--- Records shown ---
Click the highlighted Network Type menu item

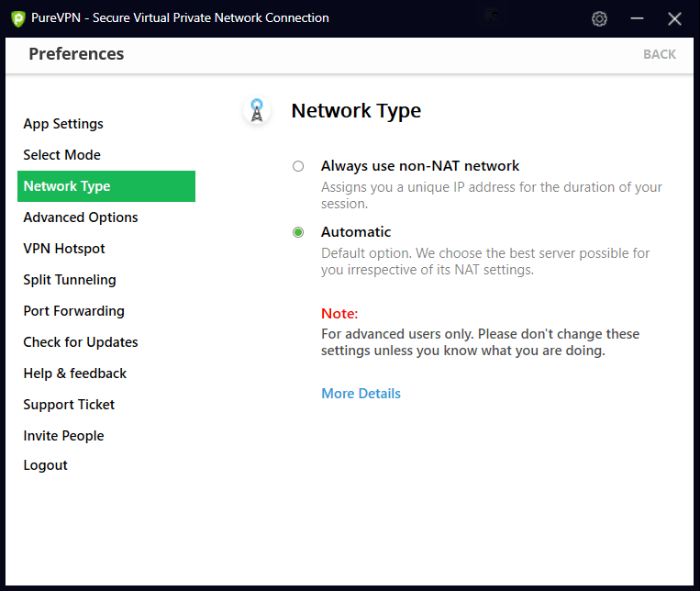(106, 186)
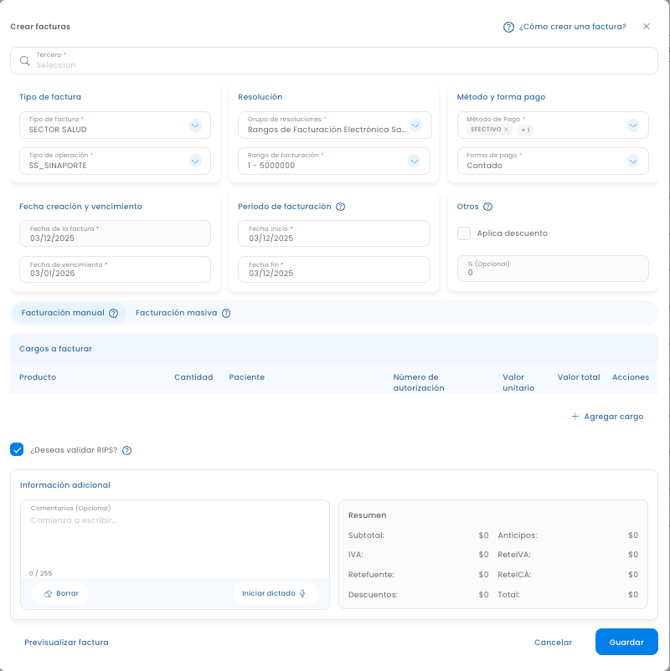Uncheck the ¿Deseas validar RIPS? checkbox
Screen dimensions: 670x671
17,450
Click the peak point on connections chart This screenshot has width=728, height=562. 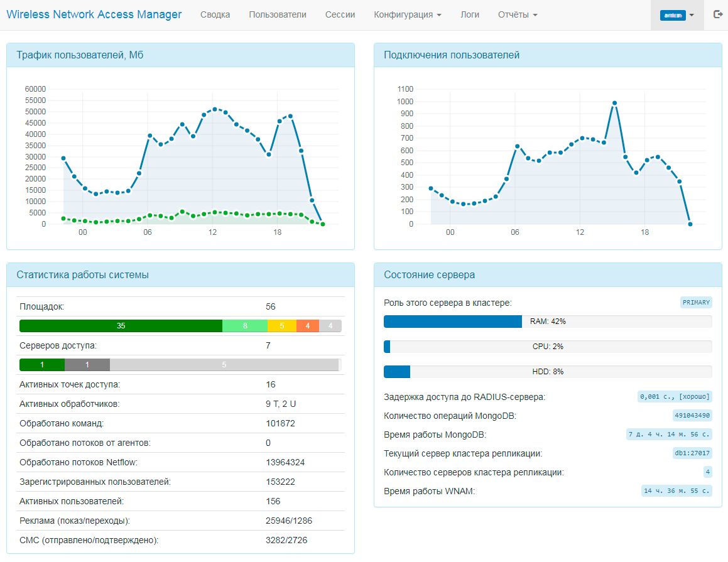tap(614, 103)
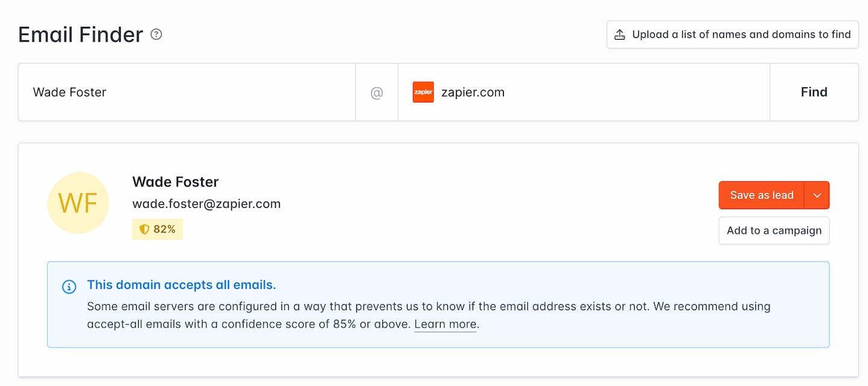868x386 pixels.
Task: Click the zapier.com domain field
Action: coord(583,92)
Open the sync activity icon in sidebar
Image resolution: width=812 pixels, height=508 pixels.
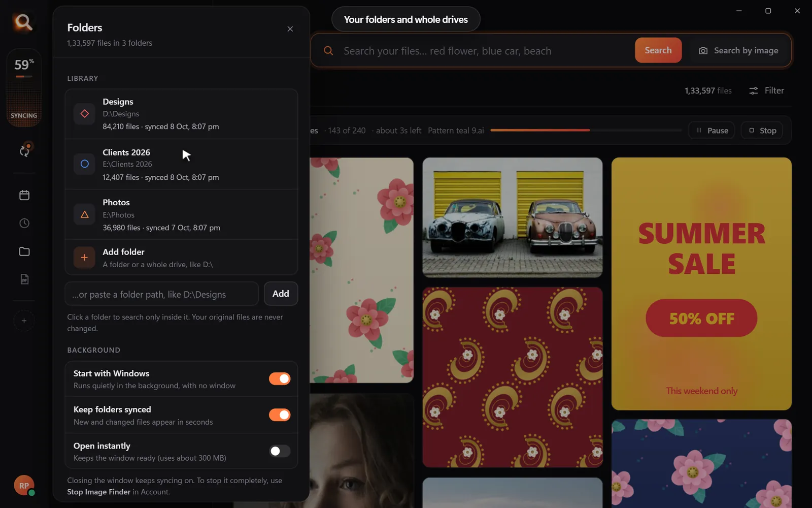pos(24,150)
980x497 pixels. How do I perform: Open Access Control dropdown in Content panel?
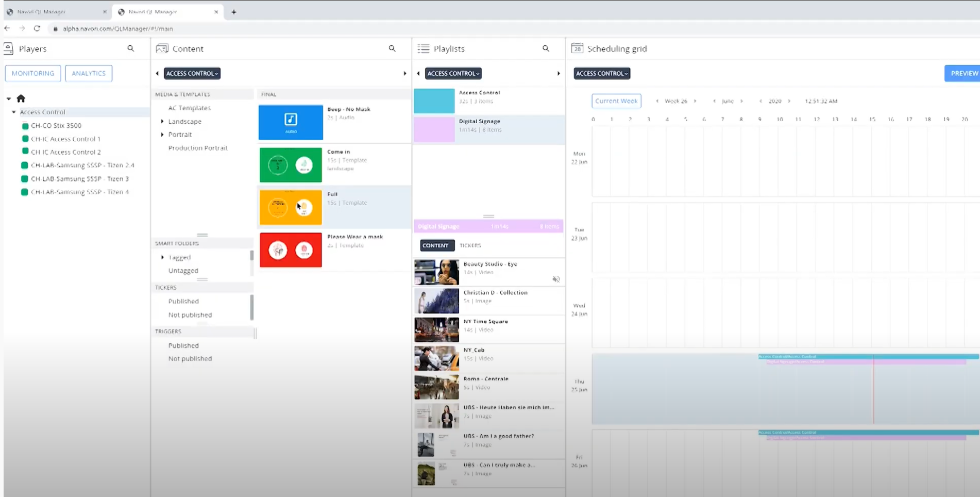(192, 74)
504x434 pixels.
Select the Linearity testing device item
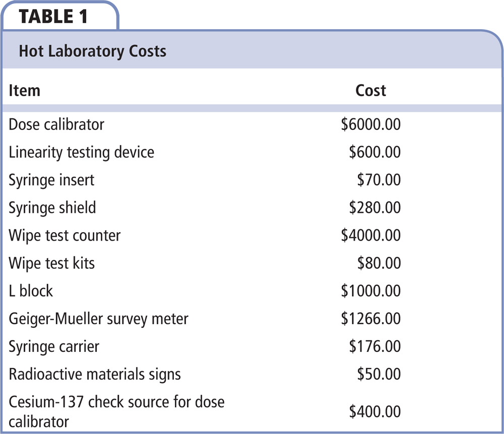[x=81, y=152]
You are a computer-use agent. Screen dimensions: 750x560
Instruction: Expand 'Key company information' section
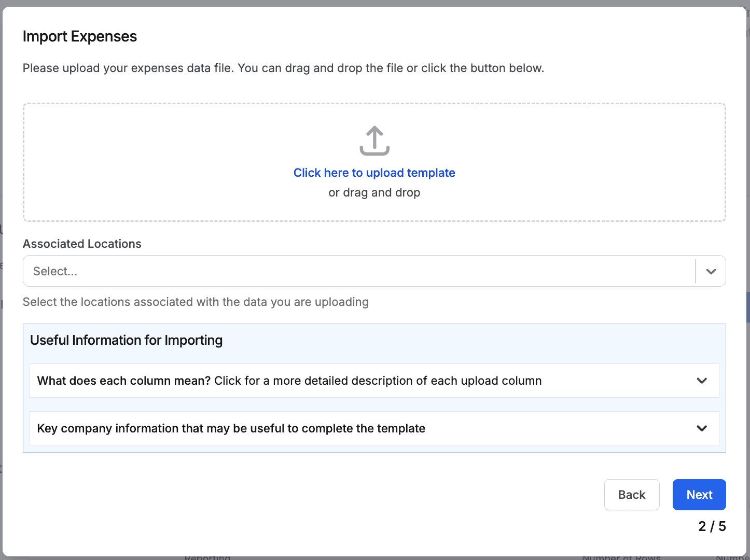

---

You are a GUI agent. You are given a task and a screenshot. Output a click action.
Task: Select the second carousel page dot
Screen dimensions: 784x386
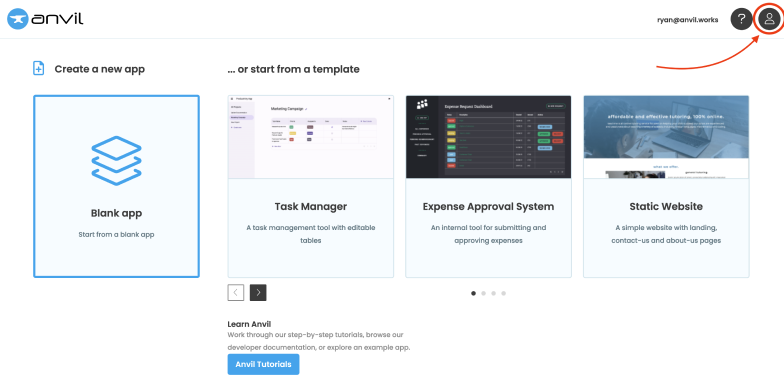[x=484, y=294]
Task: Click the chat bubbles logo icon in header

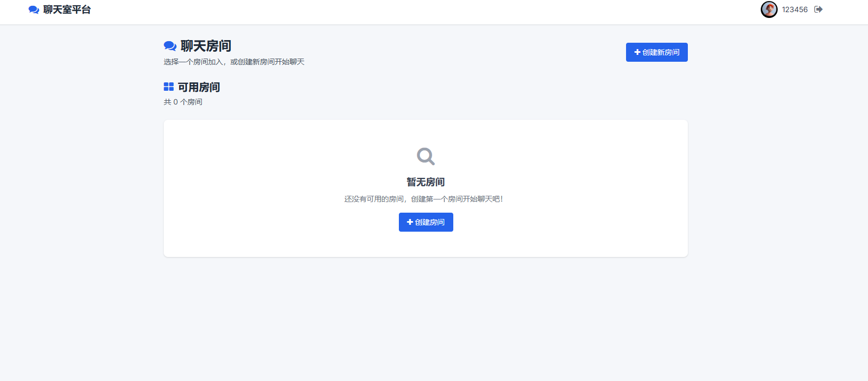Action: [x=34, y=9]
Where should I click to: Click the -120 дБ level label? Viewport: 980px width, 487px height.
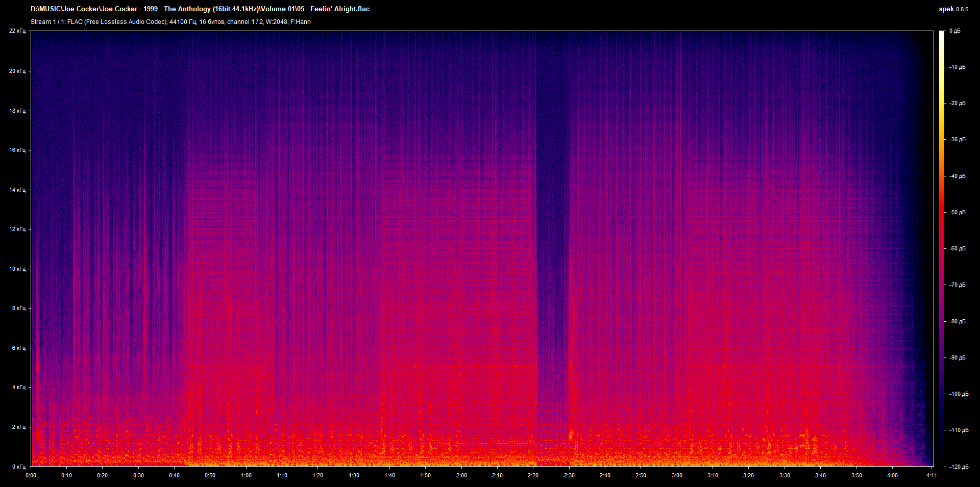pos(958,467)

...

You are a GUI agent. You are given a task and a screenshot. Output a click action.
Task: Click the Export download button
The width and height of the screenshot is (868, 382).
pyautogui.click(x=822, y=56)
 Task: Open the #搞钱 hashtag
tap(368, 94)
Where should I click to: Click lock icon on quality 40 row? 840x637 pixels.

--- Exercise description ---
Exact repeat of the material above: every line from the one with "Image resolution: width=812" through the one with "Instruction: Expand 'Key", endpoints included, and nothing more. No pictures.

--- Reply ---
Image resolution: width=812 pixels, height=508 pixels.
pos(24,150)
980x497 pixels. How do I perform: Open Access Control dropdown in Content panel?
(192, 74)
504x434 pixels.
Select the Linearity testing device item
[x=81, y=152]
You are a computer-use agent. Screen dimensions: 750x560
Instruction: Expand 'Key company information' section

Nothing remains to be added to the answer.